I have generalized the
recursion-safe routine used to compare two arrays,
so that it now determines whether two objects are "structurally equivalent".
It is fairly powerful, being able to track recursion across instance
variables, arrays...
What's this good for?
The obvious application would be checking whether some objects returned by
by the code under test have the desired structure.
Examples
Here's a taste of what it can do... I'll be using the following class to
illustrate the semantics of #struct_eql?.
class A
attr_accessor :a, :b
def initialize(a,b)
@a, @b = a, b
end
end
Let's perform some simple tests:
a = A.new(1, 2)
a.struct_eql?(A.new(2,3)) # => true
A.new(2,3) is considered "structurally equivalent" to A.new(1,2)

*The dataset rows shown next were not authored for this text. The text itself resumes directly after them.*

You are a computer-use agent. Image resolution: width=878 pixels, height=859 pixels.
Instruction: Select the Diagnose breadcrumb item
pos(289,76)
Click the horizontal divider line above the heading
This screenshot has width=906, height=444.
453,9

because both objects have two instance variables named @a and @b, and they
both refer to Fixnum objects. That's simple, and explains why the following
don't match:
a.struct_eql?(A.new("",1)) # => false
Object identity
We've seen the basics of the definition of "structural equivalence"
proposed here, but there's more. In the above examples, we had
another implicit condition:
a.struct_eql?(A.new(1,1)) # => false
The "structural equivalence" conditions expressed by A.new(1,2).struct_eql?(b)
could be rephrased as:
b must be an object of class A (or descendants)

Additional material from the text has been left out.